Es un ser especial, en el mejor sentido de la expresión. Creo que a Idoia le va perfectamente la expresión “ser una observadora comprometida”. Hay algo de vidas paralelas entre ella y yo. Nos hemos encontrado en muchos momentos, vivido con intensidad algunos acontecimientos, apreciado mutuamente y, curiosamente, hemos terminado uniendo nuestras vidas a dos súbditos de la Corona británica que nos han hecho la mar de felices. Con su libro sobre ELA Cuando Marx visitó Loyola, la historiadora se sitúa en su vertiente más académica. Aprecio su sinceridad y desparpajo, poco habitual en este país tan “correcto”, aunque yo diría más bien temeroso de llamar la atención.

Le pregunto por ese acontecimiento que marcó su vida.

-Cuando me sacaron de Chile y me trajeron aquí. Un aprendizaje de doble identidad. Importantísimo para mí. Tenía 16 años. Encontrar lo que me encontré no resultó estimulante, pues venía de la democracia. Pero me hago de inmediato al lugar en donde estoy.

Esto es algo que me encanta de ti: tu capacidad para adecuarte a las nuevas situaciones. A los sesenta y pico años por ejemplo, tras una separación, rehaces tu vida.

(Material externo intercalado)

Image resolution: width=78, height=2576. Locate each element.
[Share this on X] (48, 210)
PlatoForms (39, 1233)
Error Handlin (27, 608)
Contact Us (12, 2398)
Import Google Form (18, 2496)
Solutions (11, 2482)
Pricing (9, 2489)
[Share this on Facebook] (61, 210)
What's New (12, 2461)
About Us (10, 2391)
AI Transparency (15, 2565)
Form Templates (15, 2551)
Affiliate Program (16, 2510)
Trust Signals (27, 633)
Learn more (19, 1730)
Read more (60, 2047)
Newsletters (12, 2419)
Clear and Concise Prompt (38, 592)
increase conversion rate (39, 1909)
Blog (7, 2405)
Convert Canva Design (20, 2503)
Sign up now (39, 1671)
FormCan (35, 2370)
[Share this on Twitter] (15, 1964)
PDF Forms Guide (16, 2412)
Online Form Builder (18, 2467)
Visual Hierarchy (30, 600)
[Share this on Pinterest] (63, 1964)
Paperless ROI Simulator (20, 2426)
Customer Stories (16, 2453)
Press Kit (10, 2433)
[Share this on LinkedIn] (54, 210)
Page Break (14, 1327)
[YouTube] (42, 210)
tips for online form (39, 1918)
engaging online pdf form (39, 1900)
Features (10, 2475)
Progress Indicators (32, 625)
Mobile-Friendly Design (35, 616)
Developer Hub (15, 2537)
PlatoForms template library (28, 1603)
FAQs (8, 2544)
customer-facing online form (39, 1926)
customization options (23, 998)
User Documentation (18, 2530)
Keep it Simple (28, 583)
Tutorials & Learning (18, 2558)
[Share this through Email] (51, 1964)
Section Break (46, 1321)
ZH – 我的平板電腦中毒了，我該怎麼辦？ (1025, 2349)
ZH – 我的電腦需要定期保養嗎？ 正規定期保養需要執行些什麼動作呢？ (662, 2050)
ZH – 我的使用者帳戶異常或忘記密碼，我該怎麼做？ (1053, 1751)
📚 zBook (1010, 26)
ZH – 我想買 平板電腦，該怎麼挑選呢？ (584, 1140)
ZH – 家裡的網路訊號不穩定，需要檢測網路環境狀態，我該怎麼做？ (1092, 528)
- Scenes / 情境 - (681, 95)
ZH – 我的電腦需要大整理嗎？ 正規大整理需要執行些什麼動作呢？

-A los 63 saco el carnet de conducir. Es que hay que rebotar, rebotar y rebotar. La piedra de toque fue la cincuentena. Conocía muchas leyendas negras sobre menopausias y miserias, gente que se hunde, sobre todo mujeres. Tropecé con un libro, Fear of fifty (Miedo a los 50), de Erica Jong, divertido, amenísimo, en el que Jong cuenta todo lo que hizo a partir de esa edad. “Es mi Biblia”, pensé, “esto es lo que voy a hacer”, aunque luego no fuera del todo así. Tenía varios desafíos: el tramo final de la Enciclopedia, la familia -que empezaba a decaer-, un hijo adolescente -que buscaba trabajo-, la pareja -en plena despedida-. Me iba quedando sola. Pensé: esto no puede ser. Regalaba ese libro a mis amigas.

Y les dijiste: hay que rebotar.

-Sí, hicimos grandes risas. Fue eso y el primer ordenador, conducir un coche, entrar en Internet, al que me enganché muy pronto.

Hablas como si de un plan estratégico se tratara.

-Sí, lo hice de forma premeditada, con alevosía, un reseteo. No hay que dejarse derrotar. En lo intelectual estaba en mi mejor época, y todavía de buen ver. A nadie le hago falta, pensé, pues muy bien, ahora me dedico a mí.

¿Cuánto duró ese proceso?

-La gente pregunta: ¿cuánto dura un duelo? Yo también lo hacía, aunque de un modo subrepticio, indirecto. Un profesional me respondió: “La media, unos dos años”. Y acertó. Salí del agujero, a los 58.

¿Hay fases en ese proceso?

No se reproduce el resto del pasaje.